The director of Rubin was listed as Konstantin Shmelev, a member of another shady Gazprom-affiliated company called ARosGas Holding, once a part of RosUkrEnergo (RUE), a Swiss based intermediary company that acts as the agent for Central Asian gas deliveries to Ukraine and sells Central Asian gas to European consumers.
RUE has often been accused by Ukrainian leaders and the Western press of having links to Russian organized crime, although RUE officials have denied these charges. The management committee of RUE includes the aforementioned Alexander Medvedev, who is also the deputy director of Gazprom and head of Gazpromexport, Gazprom’s subsidiary responsible for worldwide sales. Until recently one of the co-directors of RUE was a classmate of Russian President Dmitry Medvedev, Konstantin Chuychenko, who has now been promoted to a high-level post in the Russian government.
By holding a position on the RUE board while remaining the head of Gazpromexport, Alexander Medvedev was in fact competing with his own company, as RUE often undercut the price that Gazpromexport charged for its gas.
OOO Rubin was first registered on April 7, 2004, 3 months before the creation of RUE, and was bought by Gazprombank on May 18, 2005. It is officially registered at Pereulok Furmaniy 24 in Moscow, but this address turned out to be a residential apartment building with no such company listed.
IMAG (Investment Management and Advisory Group) was headed by the present head of Gazprombank, Andrei Akimov; and his deputy was Alexander Medvedev. Both were alleged to be KGB agents while working in Vienna for IMAG. During Putin’s presidency, Vienna became the hub for numerous Gazprom-connected companies that refused to acknowledge their links to Gazprom.
The presence of such entities as GWH, Centrex Group, CentraGas Holding, Zangas, Centrex Energy Italian Gas Holding A.G., Central Energy Italian Gas Holding A.G., Citel A.G., Central ME Energy and Gas A.G., and others has strengthened Russia’s position in Austria’s domestic gas distribution network and thereby enhanced Russian political clout in Central Europe. Some may suspect that such a network could also be used for intelligence gathering purposes and covert operations to buy the loyalty of European politicians.
The Serbian press has widely covered the YugoRosGas affair; and according to sources in Serbia, the scandal is far from over. Earlier this year, Serbia sold Gazprom a 51 percent stake in the Serbian oil and gas company NIS. Although the agreement for NIS stipulates a sale price of only $511 million (€400 million), plus another $639 million (€500 million) in investments, consultant Deloitte & Touche estimated NIS’s fair value at $2.8 billion (€2.2 billion) (www.emportal.co.yu/en/news/serbia/67924.html).

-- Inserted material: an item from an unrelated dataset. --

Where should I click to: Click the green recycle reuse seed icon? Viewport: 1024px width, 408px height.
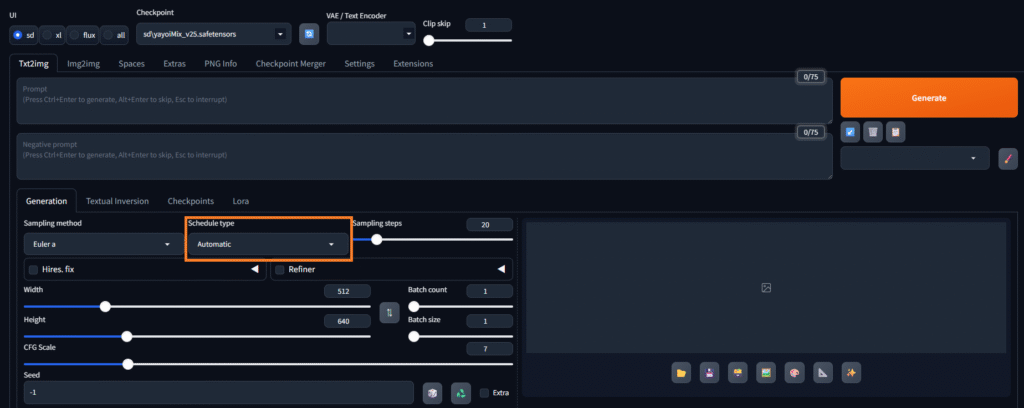point(460,393)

The same website reports that the acquisition contract for NIS will probably not be signed by November 22, as planned, because Serbia has asked for an extension of the deadline to the end of the year. One of the main reasons for this delay is the fact that Gazprom seems hesitant about securing the $639 million needed for NIS modernization and would prefer that NIS take a loan with the Russians as guarantors. Others believe that the exposure of the YugoRosGas scheme greatly influenced the Serbian decision.